The UK Government will continue with plans to fit electric vehicles (EVs) with special green number plates this autumn, following successful trials. The consultations began last year (2019) October with the Department for Transport (DfT) saying the different plates will make EVs easily recognizable to the local authorities and will give incentives to low carbon transport, discount of parking schemes and low emission zones.
The DfT also believes that, by businesses and members of the public being able to easily tell how many EVs are on the streets, they will recognize that a “greener transport future is within our grasp”. The plates will be rolled out starting in autumn and will be recognizable by a green flash on the left-hand side. Only vehicles classed as “zero-emission” will be covered, and new cars will receive the plates before a retrofit scheme is developed.
It has not yet been confirmed whether the Government or motorists will pay for the plates, nor how much Government funding is being allocated to the scheme. However, the move will fall under the Government’s broader Covid-19 recovery plan, Transport Secretary Grant Shapps confirmed on Tuesday (16 June).
Andy Eastlake managing director of the Low Carbon Vehicle Partnership (LowCVP), welcomed the move to bring all vehicles — cars, vans and trucks — within the scope of the green number plates initiative. He added that "The initiative provides a visual 'identifier' which will enable easier application of regulations and incentive schemes applied at local level — though enforcement will rely on number plate recognition," he explained. "While the identification of zero tailpipe emissions is important — particularly in terms of dealing with local air pollution and its consequent health effects — going forward we'll need to give greater consideration to the greenhouse gas emissions associated with the production and disposal of vehicles in order to deliver on net-zero road transport."

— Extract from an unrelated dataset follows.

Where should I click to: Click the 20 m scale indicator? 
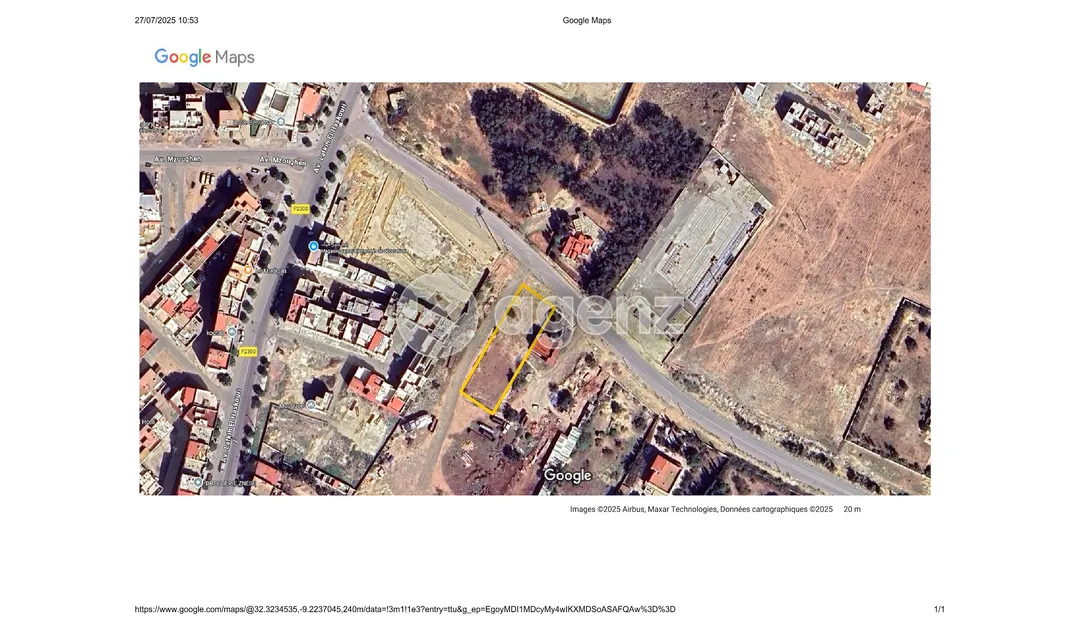click(x=850, y=508)
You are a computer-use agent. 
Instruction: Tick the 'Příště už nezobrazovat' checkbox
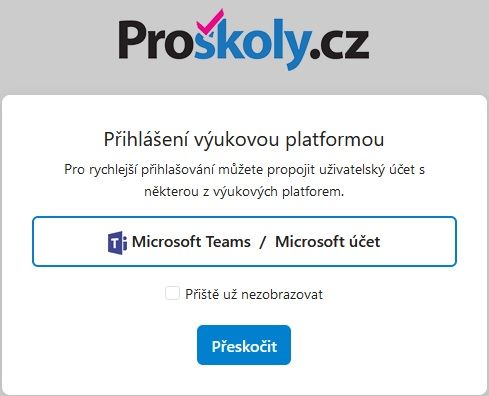(172, 293)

The government also announced a new £12 million zero emission vehicle research funding programme from the Office for Low Emission Vehicles (OLEV). The bulk of the funding will be delivered through Innovate UK and will see £10 million made available through a new Zero-Emission Vehicle Innovation Competition (ZEVIC), which will invite applicants to bid for project funding to support advancements in both battery electric and hydrogen vehicles, as well as charging infrastructure.
Meanwhile, OLEV is to provide £2 million to UK small and medium businesses to support their research into zero-emission vehicles in areas such as battery technology, which could be used by major vehicle manufacturers in future electric vehicle production.
Shapps said that they are supporting small businesses to develop the transport tech of the future through a multi-million pound investment, that will ensure the business in the country remain at the front line of the low carbon innovation and research. Shapps had previously announced a multi-billion pound programme to promote active travel and pushed through a relaxation of rules designed to make it easier for local authorities. He also announced the launch of a 'Jet Zero Council' late last week, which aims to bring together businesses, researchers, and policymakers to accelerate the development of low carbon aviation technologies.
There are questions on how the government stimulus package will support the EV mobility. However, reports have suggested the government is considering increasing funding for EV charging infrastructure, doubling grants for electric cars and vans, and stepping up support for the industry's supply chain.
However, environmental campaigners remain concerned the stimulus package could also provide significant new funding for road building programmes, while businesses have warned any attempt to accelerate the shift to EVs need to focus on urgently boosting manufacturing capacity given lengthy waiting lists for zero emission models.